IMT Nord Europe is one of the largest engineering schools north of Paris. Its goal is to train the engineers of tomorrow, mastering both digital technologies and industrial know-how. Ideally located at the crossroads of Europe, 1 hour from Paris, 30 minutes from Brussels, and 1.5 hours from London, IMT Nord Europe aims to become a major player in the great industrial, digital, and environmental transformations of the 21st century by combining, both in its teachings and research, engineering sciences and digital technologies.

As a school under the supervision of the Ministry of Economy and Finance and a school of the Institut Mines Télécom, IMT Nord Europe has three main missions: to train responsible engineers capable of solving the great challenges of the 21st century; to conduct research leading to high value-added innovations; and to support the development of regions, notably by facilitating innovation and the creation of businesses.

Located on two main teaching and research sites, in Lille and Douai, IMT Nord Europe relies on more than 20,000 square meters of laboratory space to develop high-level teaching and excellence in research in the following fields:

• Digital Science and Technology
• Processes for Industry and Services
• Energy and Environment
• Advanced Materials and Processes applied to polymers, composites, and civil engineering.

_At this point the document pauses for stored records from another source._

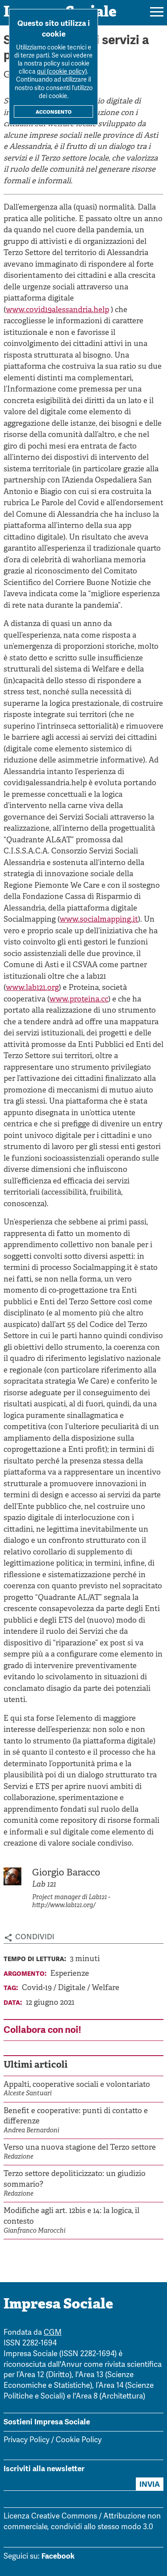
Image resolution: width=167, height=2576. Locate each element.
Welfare (105, 1988)
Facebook (58, 2556)
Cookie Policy (79, 2440)
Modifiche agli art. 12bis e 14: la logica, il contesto (71, 2216)
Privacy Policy (26, 2440)
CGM (52, 2332)
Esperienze (69, 1973)
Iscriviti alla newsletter (44, 2468)
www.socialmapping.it (99, 919)
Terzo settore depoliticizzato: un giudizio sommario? (75, 2179)
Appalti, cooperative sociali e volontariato (77, 2085)
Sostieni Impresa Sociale (47, 2422)
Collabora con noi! (42, 2030)
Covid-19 (37, 1988)
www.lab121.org (32, 988)
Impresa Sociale (58, 2305)
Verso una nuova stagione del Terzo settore (80, 2147)
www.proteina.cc (78, 999)
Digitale (72, 1988)
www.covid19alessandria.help (57, 310)
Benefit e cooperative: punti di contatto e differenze (76, 2116)
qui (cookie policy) (62, 72)
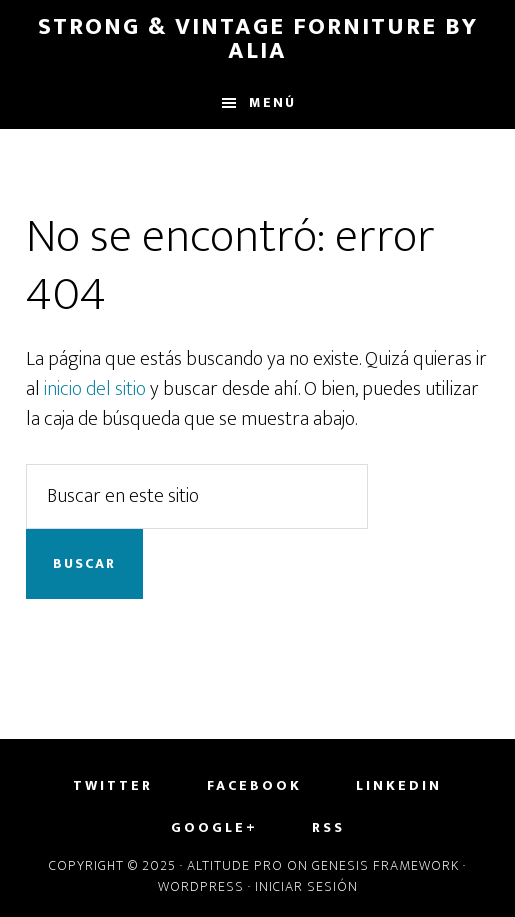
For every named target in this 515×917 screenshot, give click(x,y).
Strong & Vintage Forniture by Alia (258, 39)
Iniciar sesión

This research project developed by IMT Nord Europe is carried out with the financial support of the National Research Agency as part of the ANR RECLASSIF 2024 project established by the national network of engineering schools of the Institut Mines Télécom (IMT) and the Ecole Nationale des Arts et Métiers (ENSAM).

APPLICANT PROFILE :

The position is suitable for a candidate holding or preparing for a Master's degree / engineering degree and possessing skills in one or more of the following areas: Fluid Mechanics / Energetics / Thermodynamics.

The main skills required for the proposed research project are as follows:

• Numerical modeling and thermo-fluidic simulation
• Thermo-fluidic experimentation through local and global approaches
• Scientific rigor and strong writing skills
• Proficiency in English for dissemination of work (publications, scientific communications)

Knowledge of one or more of the following software tools would be appreciated: Star CCM+, ANSYS-FLUENT, and equivalents.